If the number of searches for each key isn’t uniformly random, then instead of random replacement, you can bubble sort the bucket values into an LRU eviction scheme. Each time you do a lookup that succceds and the element in the hash entry isn’t index 0, swap it with index - 1. Replacement should always be done on the last element in the bucket vector.

This has 2 advantages:

- scanning the bucket aggregates to theta(1) if your searches follow the Pareto law

- popular keys are less likely to be evicted

Because your buckets are more relevant, you can also make them smaller, reducing the k time in an O(nk) complexity over n searches and decreasing the amount of cache thrashing.

jandrewrogers · on Feb 13, 2019

A concern with using LRU eviction is that the behavior is sensitive to how accesses are distributed over time. The useful property of random eviction versus LRU eviction is that performance falls within a narrow bound: best case scenario is worse, but worst case scenario is better.

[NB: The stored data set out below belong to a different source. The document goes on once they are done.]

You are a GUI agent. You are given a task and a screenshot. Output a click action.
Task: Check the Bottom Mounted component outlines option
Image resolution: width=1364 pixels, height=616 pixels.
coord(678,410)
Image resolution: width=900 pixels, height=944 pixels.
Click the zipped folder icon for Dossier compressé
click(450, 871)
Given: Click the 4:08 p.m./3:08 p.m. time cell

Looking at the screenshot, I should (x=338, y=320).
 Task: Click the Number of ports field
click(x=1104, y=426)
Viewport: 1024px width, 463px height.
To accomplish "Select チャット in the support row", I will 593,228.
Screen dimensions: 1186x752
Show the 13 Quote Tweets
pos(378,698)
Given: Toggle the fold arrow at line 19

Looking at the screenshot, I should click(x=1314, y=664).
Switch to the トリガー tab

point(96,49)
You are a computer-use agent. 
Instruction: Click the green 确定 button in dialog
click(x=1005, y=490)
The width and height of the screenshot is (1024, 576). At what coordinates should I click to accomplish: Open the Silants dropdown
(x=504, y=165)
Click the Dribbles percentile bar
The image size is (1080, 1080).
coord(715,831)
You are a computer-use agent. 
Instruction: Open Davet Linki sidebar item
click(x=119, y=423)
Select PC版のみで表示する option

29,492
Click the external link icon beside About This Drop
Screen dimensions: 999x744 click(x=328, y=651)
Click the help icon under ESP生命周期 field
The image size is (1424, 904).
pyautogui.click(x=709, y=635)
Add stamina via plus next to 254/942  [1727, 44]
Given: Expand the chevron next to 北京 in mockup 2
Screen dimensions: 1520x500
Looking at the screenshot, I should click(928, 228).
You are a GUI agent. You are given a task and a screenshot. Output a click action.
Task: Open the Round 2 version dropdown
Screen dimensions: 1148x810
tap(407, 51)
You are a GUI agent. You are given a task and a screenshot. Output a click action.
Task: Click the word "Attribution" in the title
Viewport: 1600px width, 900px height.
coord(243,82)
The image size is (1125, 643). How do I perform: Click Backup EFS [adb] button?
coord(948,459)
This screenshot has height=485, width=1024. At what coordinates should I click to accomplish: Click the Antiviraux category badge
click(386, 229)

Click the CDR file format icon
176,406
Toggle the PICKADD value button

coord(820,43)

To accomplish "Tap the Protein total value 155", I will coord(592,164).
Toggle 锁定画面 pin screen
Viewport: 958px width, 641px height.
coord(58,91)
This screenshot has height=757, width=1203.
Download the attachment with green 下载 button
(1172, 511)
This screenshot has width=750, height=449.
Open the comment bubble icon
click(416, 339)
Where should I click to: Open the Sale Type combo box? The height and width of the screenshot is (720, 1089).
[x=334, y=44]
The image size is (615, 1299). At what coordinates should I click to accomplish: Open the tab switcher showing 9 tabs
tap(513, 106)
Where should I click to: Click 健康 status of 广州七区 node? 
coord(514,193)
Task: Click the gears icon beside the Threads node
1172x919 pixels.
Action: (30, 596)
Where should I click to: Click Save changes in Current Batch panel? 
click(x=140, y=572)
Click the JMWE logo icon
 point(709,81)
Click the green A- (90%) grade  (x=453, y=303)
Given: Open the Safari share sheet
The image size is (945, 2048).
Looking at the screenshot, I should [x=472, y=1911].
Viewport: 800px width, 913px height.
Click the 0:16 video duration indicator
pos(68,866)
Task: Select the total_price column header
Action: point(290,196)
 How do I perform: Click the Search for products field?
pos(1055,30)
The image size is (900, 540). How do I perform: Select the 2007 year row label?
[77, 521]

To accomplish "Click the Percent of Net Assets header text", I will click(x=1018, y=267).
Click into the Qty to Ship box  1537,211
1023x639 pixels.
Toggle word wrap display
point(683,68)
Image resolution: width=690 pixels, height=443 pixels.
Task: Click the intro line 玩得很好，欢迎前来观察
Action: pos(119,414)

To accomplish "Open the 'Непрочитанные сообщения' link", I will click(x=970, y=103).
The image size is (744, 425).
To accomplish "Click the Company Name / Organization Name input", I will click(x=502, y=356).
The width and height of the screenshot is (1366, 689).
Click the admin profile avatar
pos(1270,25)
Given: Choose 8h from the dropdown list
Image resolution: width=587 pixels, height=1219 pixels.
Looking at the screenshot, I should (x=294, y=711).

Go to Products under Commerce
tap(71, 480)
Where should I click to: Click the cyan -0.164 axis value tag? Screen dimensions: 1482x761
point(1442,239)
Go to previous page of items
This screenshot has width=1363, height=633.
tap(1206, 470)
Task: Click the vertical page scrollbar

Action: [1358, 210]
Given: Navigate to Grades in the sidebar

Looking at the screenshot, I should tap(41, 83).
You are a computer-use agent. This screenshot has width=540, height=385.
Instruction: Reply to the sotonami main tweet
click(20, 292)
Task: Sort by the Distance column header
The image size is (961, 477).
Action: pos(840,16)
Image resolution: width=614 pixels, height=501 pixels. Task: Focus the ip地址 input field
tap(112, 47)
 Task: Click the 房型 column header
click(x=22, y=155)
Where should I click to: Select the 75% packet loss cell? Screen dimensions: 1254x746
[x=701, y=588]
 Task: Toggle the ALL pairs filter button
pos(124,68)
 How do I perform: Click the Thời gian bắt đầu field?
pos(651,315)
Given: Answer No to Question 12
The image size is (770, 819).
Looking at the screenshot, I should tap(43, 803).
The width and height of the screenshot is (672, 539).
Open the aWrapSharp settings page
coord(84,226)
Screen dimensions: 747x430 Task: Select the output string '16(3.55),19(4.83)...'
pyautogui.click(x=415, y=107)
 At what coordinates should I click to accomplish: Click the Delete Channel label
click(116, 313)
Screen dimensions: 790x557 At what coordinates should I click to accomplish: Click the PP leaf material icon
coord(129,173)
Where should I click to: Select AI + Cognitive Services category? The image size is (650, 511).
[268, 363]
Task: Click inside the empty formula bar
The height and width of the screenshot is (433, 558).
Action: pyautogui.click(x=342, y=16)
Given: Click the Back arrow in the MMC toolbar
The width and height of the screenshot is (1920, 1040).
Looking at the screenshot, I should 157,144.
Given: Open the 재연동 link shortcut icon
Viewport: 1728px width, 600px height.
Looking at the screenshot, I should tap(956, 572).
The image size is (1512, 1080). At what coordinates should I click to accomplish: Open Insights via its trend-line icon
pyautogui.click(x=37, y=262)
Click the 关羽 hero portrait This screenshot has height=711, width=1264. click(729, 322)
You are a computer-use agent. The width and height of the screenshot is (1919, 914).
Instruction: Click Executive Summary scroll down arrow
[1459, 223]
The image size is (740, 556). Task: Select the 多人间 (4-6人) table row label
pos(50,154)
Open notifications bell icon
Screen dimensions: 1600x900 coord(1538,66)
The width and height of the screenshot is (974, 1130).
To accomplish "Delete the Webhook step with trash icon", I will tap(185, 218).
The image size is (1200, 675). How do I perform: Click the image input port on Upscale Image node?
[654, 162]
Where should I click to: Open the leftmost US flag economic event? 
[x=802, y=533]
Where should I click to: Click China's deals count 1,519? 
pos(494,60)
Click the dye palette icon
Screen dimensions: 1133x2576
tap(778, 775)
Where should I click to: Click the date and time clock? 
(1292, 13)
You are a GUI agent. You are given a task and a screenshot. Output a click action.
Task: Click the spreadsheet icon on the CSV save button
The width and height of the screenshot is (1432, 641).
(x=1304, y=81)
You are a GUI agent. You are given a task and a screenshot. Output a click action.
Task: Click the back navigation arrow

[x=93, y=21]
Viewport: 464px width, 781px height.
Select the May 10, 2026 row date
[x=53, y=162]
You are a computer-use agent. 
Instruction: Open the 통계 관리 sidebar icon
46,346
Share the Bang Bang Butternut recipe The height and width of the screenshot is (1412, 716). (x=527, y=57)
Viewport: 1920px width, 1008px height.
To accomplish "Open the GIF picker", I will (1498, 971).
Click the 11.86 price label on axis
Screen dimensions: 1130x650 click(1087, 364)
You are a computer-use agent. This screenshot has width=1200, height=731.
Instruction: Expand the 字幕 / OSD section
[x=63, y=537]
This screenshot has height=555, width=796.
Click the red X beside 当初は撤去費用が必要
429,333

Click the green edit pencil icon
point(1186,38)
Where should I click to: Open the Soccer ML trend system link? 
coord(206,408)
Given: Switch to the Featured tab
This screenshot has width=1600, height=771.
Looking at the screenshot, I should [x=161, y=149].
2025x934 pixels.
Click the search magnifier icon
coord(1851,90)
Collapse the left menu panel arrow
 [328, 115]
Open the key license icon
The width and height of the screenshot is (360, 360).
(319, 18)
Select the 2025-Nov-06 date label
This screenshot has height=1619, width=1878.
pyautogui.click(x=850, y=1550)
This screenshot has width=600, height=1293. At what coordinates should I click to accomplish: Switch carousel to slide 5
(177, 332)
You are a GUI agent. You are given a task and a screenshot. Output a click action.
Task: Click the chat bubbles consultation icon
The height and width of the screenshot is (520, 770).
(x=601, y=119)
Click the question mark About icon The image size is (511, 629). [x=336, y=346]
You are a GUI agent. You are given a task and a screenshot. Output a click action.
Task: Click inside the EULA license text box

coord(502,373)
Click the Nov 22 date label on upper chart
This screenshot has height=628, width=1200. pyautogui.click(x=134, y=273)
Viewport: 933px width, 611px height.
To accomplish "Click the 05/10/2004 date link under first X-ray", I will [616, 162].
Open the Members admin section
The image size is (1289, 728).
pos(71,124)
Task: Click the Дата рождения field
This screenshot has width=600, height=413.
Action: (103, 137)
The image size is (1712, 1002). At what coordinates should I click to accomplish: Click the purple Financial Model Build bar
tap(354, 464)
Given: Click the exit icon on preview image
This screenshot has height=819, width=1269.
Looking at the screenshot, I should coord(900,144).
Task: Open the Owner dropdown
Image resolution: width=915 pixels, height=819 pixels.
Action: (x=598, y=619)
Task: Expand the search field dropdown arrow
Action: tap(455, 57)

I think this use case is valuing predictability.

The main reason most databases use one of the myriad clock sweep eviction variants instead of true LRU eviction is that they ensure more uniform performance over all possible sequences of a given non-uniform distribution of accesses -- most of the upside of an LRU while (especially in clever variants) avoiding most of the downside as well.

jorangreef · on Feb 13, 2019

If I understand you correctly, CLOCK LRU works like this, except without the memcpy swapping cost.

https://en.wikipedia.org/wiki/Page_replacement_algorithm#Clo...

CoolGuySteve · on Feb 13, 2019

In order for the scan to be most efficient in cache, you need to store key-reference pairs in the buckets, so the swap cost should only be a couple instructions rather than a memcpy.

jnordwick · on Feb 13, 2019

I've written a couple cache-aware hashes for work (fintech), including an always correct version of this that rehashed when buckets filled. I always call them multi-buckets for lack of a better term.

Most data structures that rely on a chain of items can be improved by bucketing for cache lines (even linked lists).

I've also implemented 32 byte multi-buckets for a cuckoo hash scheme to try and balance search time and memory usages (you can get extremely high load factors using this approach). I don't think this approach is any better than a few other similar multiple-hashing schemes though.

I have tried keeping the hashs together in memory and using SSE compare instructions to do the comparison/mask of the entire bucket in a couple instructions, but have found the technique hit/miss.